These twelve representative point sets of the nine random variables were substituted into the semi-physical model of earthquake ground motions. Subsequently, twelve sets of earthquake ground motions were generated. Figure 3 displays the three representative acceleration time histories obtained from these simulations. In order to further illustrate the inherent stochastic characteristics of the earthquake ground motion database, the frequency distributions of durations, normalized peak accelerations, and periods corresponding to the maximum spectral accelerations of all one hundred simulated earthquake ground motions at Site III, Group 1 are presented in Figure 4. Notably, the figures exhibit significant stochasticity with regard to peak accelerations, durations, and spectral properties among the simulated ground motions.

3.2. Validation of the Simulated Earthquake Ground Motions

It is crucial to note that each simulated earthquake ground motion is assigned a probability, ensuring that the sum of the assigned probabilities for all simulated motions within the same group totals 1. As a result, the probabilistic nature of the simulated earthquake ground motions within a group is well defined. This characteristic enables the direct utilization of simulated motions in evaluating the dynamic reliability of structures using the PDEM approach. Therefore, the time histories and response spectra of these simulated motions were analyzed using PDEM. This analysis allowed us to obtain their mean, standard deviation, and probability density at any given time or period. The results were then compared with those of the recorded earthquake ground motions to validate the effectiveness of the semi-physical model of earthquake ground motions employed in this study.

In this study, the simulated earthquake ground motions of Site III, Group 1 are utilized as an illustrative example. To ensure consistent demand, the PGAs of both the recorded and simulated earthquake ground motions are normalized to 0.1 g. Figure 5 shows a comparison of the mean and standard deviation between the simulated and recorded acceleration time histories. Notably, the mean and standard deviation of the recorded and simulated acceleration time histories exhibit remarkable agreement, indicating strong correspondence between the two datasets. Figure 6 shows the PDFs of the accelerations for the simulated earthquake ground motions at various time instants. It is illustrated that the PDF shape exhibits considerable variability across different time instants. Figure 7 provides a comparative analysis of the PDFs of accelerations for both simulated and recorded earthquake ground motions at different time instants. The results demonstrate strong agreement between the simulated and recorded ground motion time histories in terms of PDF characteristics.

Figure 8 illustrates a comparison of the response spectra, specifically the mean and standard deviation, between the simulated and recorded earthquake ground motions. The results indicate strong agreement in both the mean and standard deviation. Furthermore, utilizing the PDEM, the probability densities of Sa(0.2) and Sa(1.2), along with the corresponding statistical histogram of the response spectra for recorded ground motions, are calculated and depicted in Figure 9. Notably, the probability densities and statistical histograms exhibit a high level of coherence, particularly during typical periods. This finding suggests that the proposed stochastic physical model aligns well with practical engineering applications. By combining the comparative studies of ground motion time histories depicted in Figure 5, Figure 6 and Figure 7, it is demonstrated that the statistical characteristics of both the simulated ground motion time histories and response spectra effectively mirror those of the recorded data.
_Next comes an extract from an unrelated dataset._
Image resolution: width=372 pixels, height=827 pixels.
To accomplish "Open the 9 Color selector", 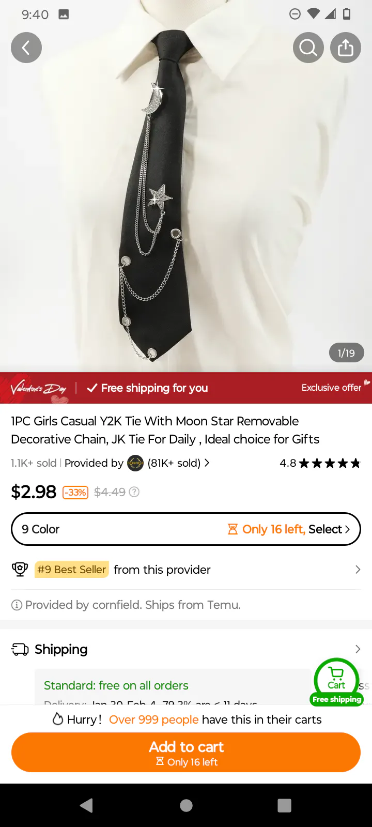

Comparative studies were conducted on the remaining eleven groups of recorded and simulated earthquake ground motions, which yielded similar conclusions to those drawn for Site III, Group 1. This confirmed the effectiveness of the stochastic semi-physical model of earthquake ground motions. Moreover, the simulated ground motion database contains fewer ground motions compared to the recorded ground motion database, resulting in significant time savings during the stochastic seismic analysis of structures.

As a result, a database of stochastic earthquake ground motions was created, consisting of twelve groups of simulated ground motions. Each group contains one hundred simulated earthquake ground motions. All the groups are labeled based on the site type, magnitude level, and propagation distance, allowing for selection based on the specific earthquake conditions at the building’s location.
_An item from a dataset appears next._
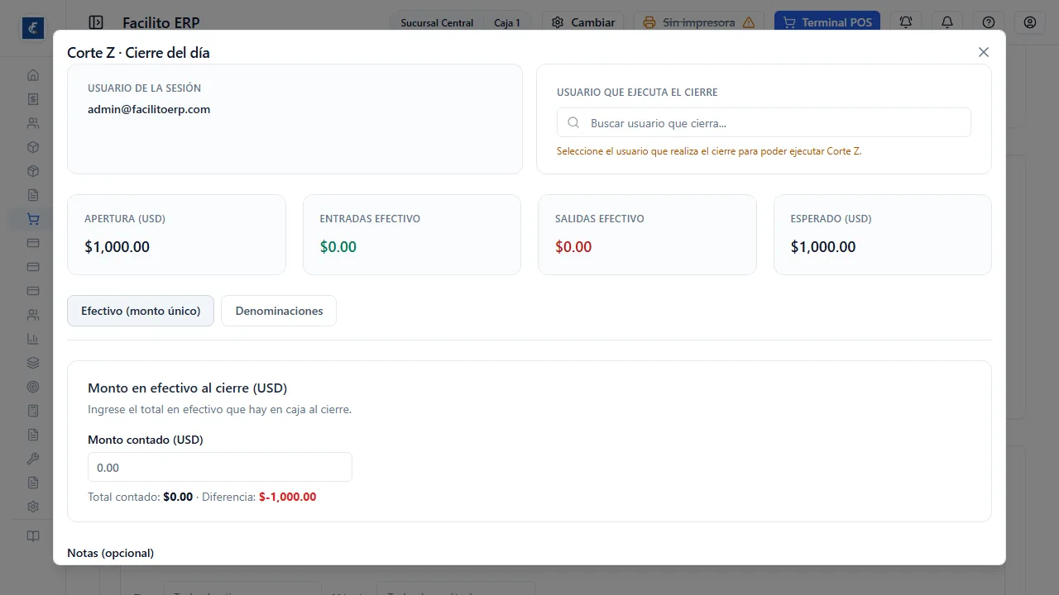The width and height of the screenshot is (1059, 595).
Task: Open the settings gear icon in the sidebar
Action: pyautogui.click(x=33, y=507)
4. Reliability Assessment Based on the Proposed Stochastic Earthquake Ground Motion Database

In order to demonstrate the practical application of the stochastic earthquake ground motion database, an 18-story reinforced concrete frame-shear wall structure was selected for analysis as a representative case study. A specific group of stochastic earthquake ground motions was carefully chosen based on seismic conditions specific to the location of the building. This group of stochastic earthquake ground motions was then utilized to perform a comprehensive seismic analysis and reliability estimation of the structure.

4.1. Overview of an RC Frame-Shear Wall Structure

The 18-story reinforced concrete frame-shear wall structure was located in Xi’an city, Shaanxi province, China. The structural layout plan of a typical floor is depicted in Figure 10. The overall height of the frame-shear wall structure is 54.9 m. For a more comprehensive understanding, detailed information regarding the stories, including their respective heights, loads, and concrete strength, is provided in

Table 2. Basic information on all the stories.

Stories	Height (m)	Dead Floor Load (kN/m2)	Live Floor Load (kN/m2)	Concrete Strength
				Shear Wall	Column	Beam, Slab
1	3.9	2.5	2.0	C45	C50	C30
2–5	3	2.5	2.0	C45	C50	C30
6–8	3	2.5	2.0	C40	C45	C30
9–11	3	2.5	2.0	C35	C40	C30
12–18	3	2.5	2.0	C30	C30	C30

. The designations C30, C45, and C50 in Table 2 correspond to concrete strength grades, indicating cube compressive strengths of 30 MPa, 45 MPa, and 50 MPa, respectively. The rebar used in the construction follows the HRB400 specification, possessing a yield strength of 400 MPa. The steel and concrete strength adhere to the guidelines outlined in the Chinese Code for Seismic Design of Buildings (GB 50011-2010) [7].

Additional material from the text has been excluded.